REQUIRED ACTION:
Below are some records. Return exactly the lines from the one with "fanboy off (48, 856)" to the one with "12月 (1199, 1093)", and nothing else.

Saved entries:

____

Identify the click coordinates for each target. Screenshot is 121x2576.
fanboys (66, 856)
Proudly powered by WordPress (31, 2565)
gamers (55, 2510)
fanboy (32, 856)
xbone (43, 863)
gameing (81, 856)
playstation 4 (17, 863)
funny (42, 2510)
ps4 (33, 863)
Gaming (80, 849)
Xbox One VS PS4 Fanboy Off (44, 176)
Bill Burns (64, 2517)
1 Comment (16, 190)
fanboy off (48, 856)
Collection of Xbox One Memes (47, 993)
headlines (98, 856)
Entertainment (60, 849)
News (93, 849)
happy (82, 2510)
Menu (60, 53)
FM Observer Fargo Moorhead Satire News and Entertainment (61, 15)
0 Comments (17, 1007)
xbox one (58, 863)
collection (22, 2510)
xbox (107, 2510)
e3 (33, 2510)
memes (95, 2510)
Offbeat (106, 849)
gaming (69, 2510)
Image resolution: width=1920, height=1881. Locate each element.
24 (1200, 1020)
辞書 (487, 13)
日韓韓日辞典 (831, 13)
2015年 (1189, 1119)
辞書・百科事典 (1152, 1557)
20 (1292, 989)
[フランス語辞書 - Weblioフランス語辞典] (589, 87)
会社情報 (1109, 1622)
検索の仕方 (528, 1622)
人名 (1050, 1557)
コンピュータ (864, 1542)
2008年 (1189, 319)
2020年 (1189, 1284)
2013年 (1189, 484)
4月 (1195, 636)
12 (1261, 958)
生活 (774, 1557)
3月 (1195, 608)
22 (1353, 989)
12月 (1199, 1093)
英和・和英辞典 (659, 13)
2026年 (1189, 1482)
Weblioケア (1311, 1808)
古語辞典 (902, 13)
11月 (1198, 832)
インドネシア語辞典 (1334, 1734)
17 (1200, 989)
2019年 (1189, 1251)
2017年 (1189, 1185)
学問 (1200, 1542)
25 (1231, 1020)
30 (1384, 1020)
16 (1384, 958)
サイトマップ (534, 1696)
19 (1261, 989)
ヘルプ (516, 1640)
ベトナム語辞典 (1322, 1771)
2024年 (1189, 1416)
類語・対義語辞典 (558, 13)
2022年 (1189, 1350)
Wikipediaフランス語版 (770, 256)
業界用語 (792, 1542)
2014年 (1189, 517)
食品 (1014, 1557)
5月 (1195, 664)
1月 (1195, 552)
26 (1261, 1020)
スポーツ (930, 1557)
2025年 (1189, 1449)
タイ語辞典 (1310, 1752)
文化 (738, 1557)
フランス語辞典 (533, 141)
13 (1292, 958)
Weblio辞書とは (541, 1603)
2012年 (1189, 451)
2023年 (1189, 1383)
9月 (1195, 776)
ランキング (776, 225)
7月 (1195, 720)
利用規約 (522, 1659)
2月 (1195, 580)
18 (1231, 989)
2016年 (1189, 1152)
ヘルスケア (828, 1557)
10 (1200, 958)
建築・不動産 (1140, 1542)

____

WRITTEN REPLY:
fanboy off (48, 856)
Collection of Xbox One Memes (47, 993)
headlines (98, 856)
Entertainment (60, 849)
News (93, 849)
happy (82, 2510)
Menu (60, 53)
FM Observer Fargo Moorhead Satire News and Entertainment (61, 15)
0 Comments (17, 1007)
xbox one (58, 863)
collection (22, 2510)
xbox (107, 2510)
e3 (33, 2510)
memes (95, 2510)
Offbeat (106, 849)
gaming (69, 2510)
Image resolution: width=1920, height=1881. Locate each element.
24 (1200, 1020)
辞書 (487, 13)
日韓韓日辞典 (831, 13)
2015年 (1189, 1119)
辞書・百科事典 (1152, 1557)
20 (1292, 989)
[フランス語辞書 - Weblioフランス語辞典] (589, 87)
会社情報 (1109, 1622)
検索の仕方 (528, 1622)
人名 (1050, 1557)
コンピュータ (864, 1542)
2008年 (1189, 319)
2020年 (1189, 1284)
2013年 (1189, 484)
4月 (1195, 636)
12 (1261, 958)
生活 (774, 1557)
3月 (1195, 608)
22 (1353, 989)
12月 (1199, 1093)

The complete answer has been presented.